The 2015 floods were the most devastating in terms of geographical coverage, severity of damage and extent of loss. While 15 districts were directly affected, the whole country suffered from the effects. Water and electricity supplies were interrupted and damaged roads and bridges disrupted business and slightly delayed timely response. An estimated 1,101,364 people were affected, 230,000 displaced, 106 killed and 172 reported missing . Economic losses were experienced at different levels: damage in infrastructure, crops and livestock; reduced production due to water and electricity shortage, disruption of economic system in communities where people were displaced; fiscal transfer to disaster response and crowding out of other functions as for weeks manpower concentrated more on disaster response than any other activities.
Plan International, Malawi, follows the Inclusion Charter for the recognition of the needs of different groups of people and the Core Humanitarian Standards on Quality and Accountability. This has added significant value to Plan International Malawi’s humanitarian work.
This recipe focuses on how the Plan International team in Malawi has been able to utilize the key lessons learnt from Water Sanitation and Hygiene (WASH) social inclusion research to improve humanitarian response in areas such as relevance, appropriateness, effectiveness and timeliness.
- The team was able to engage with all affected people, including the most marginalized, to ensure that their views are/were part of all aspects of the response and that they are/were given the platform to make informed decision on issues affected them.
- Data collection was fully disaggregated for different groups of people in order to understand the scale of different needs and respond appropriately
- Capacity development was undertaken for knowledge and skills enhancement for humanitarian actors to help them effectively identify the needs of marginalized groups and deliver an appropriate response.
- Coordination mechanisms were adopted to ensure that all humanitarian organisations guarantee that the needs of all affected people are/were met.
Ingredients for knowledge and experience sharing:
Two informed and articulate presenters:
Herbert Chidaya – Plan International, Malawi (View profile HERE)
Daniel Kapatuka – Plan International, Malawi (View profile HERE)
- 23 representatives comprised of policy makers (Government officials and Donor agencies), United Nations Agencies in Kenya, Humanitarian Practitioners (INGOs), Academia (Universities and Scholars), Civil Society (Disable Peoples Organizations and Older Persons Organisations) and Private sector players (Corporates).
- One roving microphone
- Lots of water
Place all the ingredients into the Amani Conference room at the Boma Hotel and cook evenly at 22 degrees for 45 minutes.
The Plan International Malawi team was able to share the following lessons from their mainstreaming experience:
- A collaboration with two renowned scholars in Malawi resulted in the commissioning of social research and assessments in 2015, to provide a factual basis on the social inclusion approach to be adopted under the WASH response program.
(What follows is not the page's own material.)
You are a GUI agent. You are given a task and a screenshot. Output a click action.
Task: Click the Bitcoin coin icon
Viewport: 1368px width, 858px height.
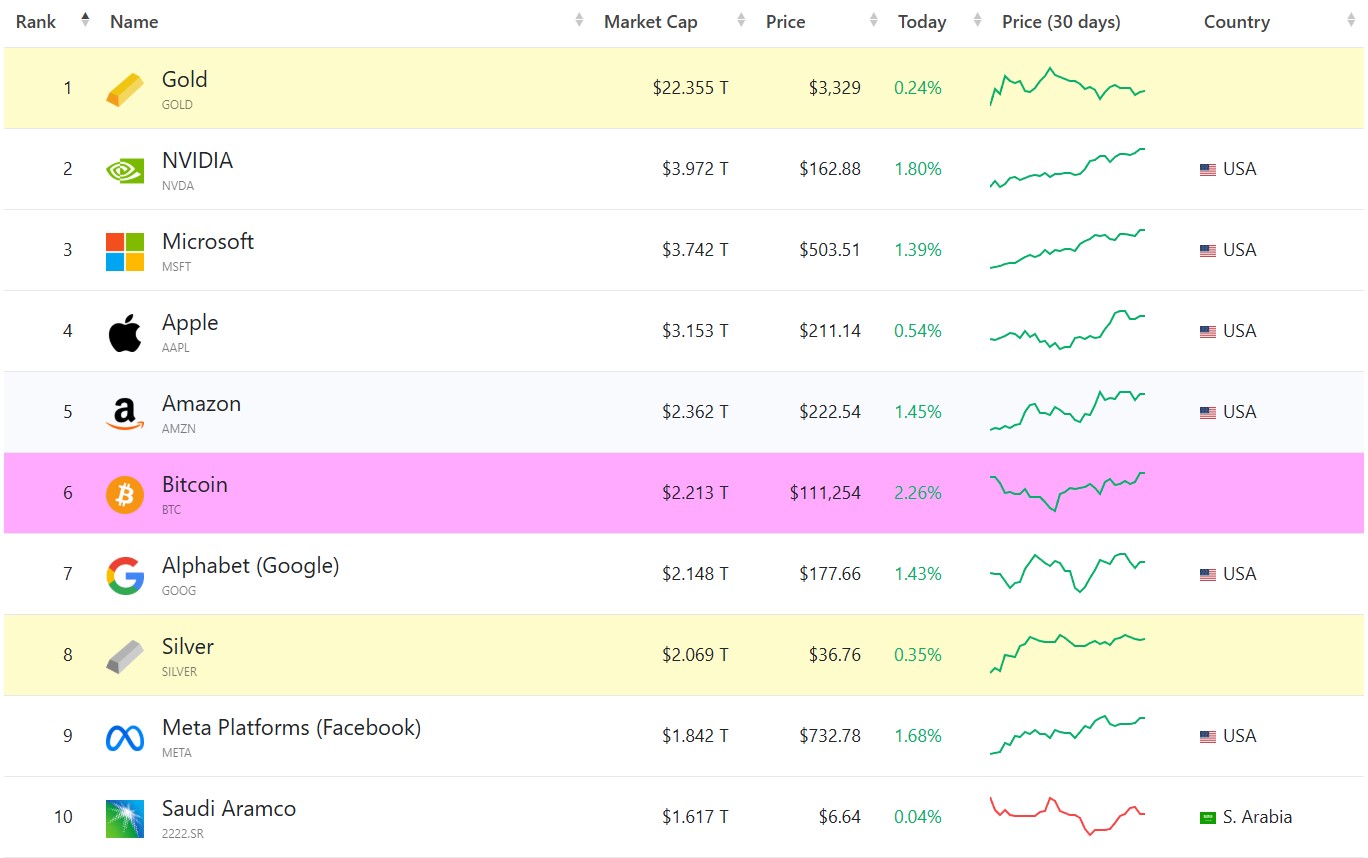click(126, 493)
These were:
- WASH Social Inclusion Research by Hazel Jones: This research sort to practically and strategically address the rights of marginalized groups (particularly women, girls and people living with disability)
- Assessment of Latrines by Chimwemwe Kapichi: This research focused on the factors that contribute to the strength of latrines to be able to survive or not collapse during disasters
- As a result of the findings of the research initiatives:
- The Plan International Malawi team has been able to deliberate expand its focus to incorporate vulnerable groups such as older persons, people with disabilities, the chronically ill, children and lactating mothers, within its response programs.
- The results from the social inclusion research conducted in Mulanje Malawi, presented Plan International with readily available tools to map people with disabilities, and how to meaningfully assist and work with them in the program.
Recommendations for future practise:
- Social Inclusion is a key component of disaster response, without which, vulnerable groups will be further marginalized hence rendering response initiatives discriminatory and ineffective.
- The following five components should be embedded in humanitarian response to enhance social inclusion: Use of Community Structures, Use of Existing data for response, Sharing of information amongst stakeholders, Improving practices to withstand future occurrences and losses, and Networking.